The strategy employed by these criminals resembles that of the money-laundering networks in Thailand, which attempt to conceal funds through multiple layers of shell accounts. Furthermore, the major players in this group rely on Chinese payment gateway services that allow them to receive money through phone numbers without adequate anti-money laundering processes.
Although the system may seem similar to Thailand’s PromptPay, CloudSEK highlights several flaws in the UPI process, particularly the ease with which one can change the phone number associated with the receiving account without verifying if the number actually belongs to the account owner.

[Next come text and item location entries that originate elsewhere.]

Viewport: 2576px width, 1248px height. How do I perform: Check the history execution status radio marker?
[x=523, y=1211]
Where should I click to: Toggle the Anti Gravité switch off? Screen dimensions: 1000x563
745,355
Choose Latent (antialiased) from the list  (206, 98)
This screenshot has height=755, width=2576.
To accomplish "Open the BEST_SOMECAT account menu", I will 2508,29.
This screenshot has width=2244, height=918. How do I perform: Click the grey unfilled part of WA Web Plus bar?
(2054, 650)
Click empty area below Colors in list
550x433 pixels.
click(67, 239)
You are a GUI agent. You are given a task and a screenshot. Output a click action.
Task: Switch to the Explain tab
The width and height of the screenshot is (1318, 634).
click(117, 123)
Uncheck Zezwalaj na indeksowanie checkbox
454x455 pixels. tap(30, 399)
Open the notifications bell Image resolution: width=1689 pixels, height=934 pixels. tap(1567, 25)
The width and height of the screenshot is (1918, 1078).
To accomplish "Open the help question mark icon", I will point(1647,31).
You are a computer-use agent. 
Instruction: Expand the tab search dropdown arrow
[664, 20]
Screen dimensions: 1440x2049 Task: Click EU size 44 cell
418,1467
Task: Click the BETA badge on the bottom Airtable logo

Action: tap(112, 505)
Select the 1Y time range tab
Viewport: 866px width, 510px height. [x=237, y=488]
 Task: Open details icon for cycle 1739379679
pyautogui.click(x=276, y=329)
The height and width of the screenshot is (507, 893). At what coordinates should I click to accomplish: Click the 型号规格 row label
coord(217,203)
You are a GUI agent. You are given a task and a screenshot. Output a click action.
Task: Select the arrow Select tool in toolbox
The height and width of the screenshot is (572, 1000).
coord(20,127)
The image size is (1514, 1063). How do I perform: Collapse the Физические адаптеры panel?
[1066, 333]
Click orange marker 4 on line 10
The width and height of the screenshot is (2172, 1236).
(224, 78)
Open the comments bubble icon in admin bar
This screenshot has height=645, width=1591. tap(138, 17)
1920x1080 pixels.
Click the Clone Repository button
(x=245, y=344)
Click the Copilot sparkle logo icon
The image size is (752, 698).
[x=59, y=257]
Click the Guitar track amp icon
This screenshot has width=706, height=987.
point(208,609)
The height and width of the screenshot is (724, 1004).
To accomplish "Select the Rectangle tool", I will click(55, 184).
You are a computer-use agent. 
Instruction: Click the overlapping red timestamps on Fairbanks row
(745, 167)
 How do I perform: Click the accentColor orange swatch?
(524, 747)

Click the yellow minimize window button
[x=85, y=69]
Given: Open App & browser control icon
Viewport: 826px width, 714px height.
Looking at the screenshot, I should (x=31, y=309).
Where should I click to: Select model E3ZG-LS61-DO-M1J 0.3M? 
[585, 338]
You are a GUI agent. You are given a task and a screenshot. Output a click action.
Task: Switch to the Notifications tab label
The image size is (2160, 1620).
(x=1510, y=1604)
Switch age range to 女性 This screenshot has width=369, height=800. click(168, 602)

TLDR: CloudSEK warns about a rising scam in India that exploits the UPI system, similar to Thailand’s PromptPay. Fraudsters deceive victims through loan-giving apps, tricking them into paying fees for loans that they never receive. Over 40,000 individuals have already been swindled, resulting in a minimum loss of 1.6 million baht. This scam shares similarities with the money-laundering networks in Thailand and highlights flaws in the UPI system, such as the easy manipulation of phone numbers associated with receiving accounts.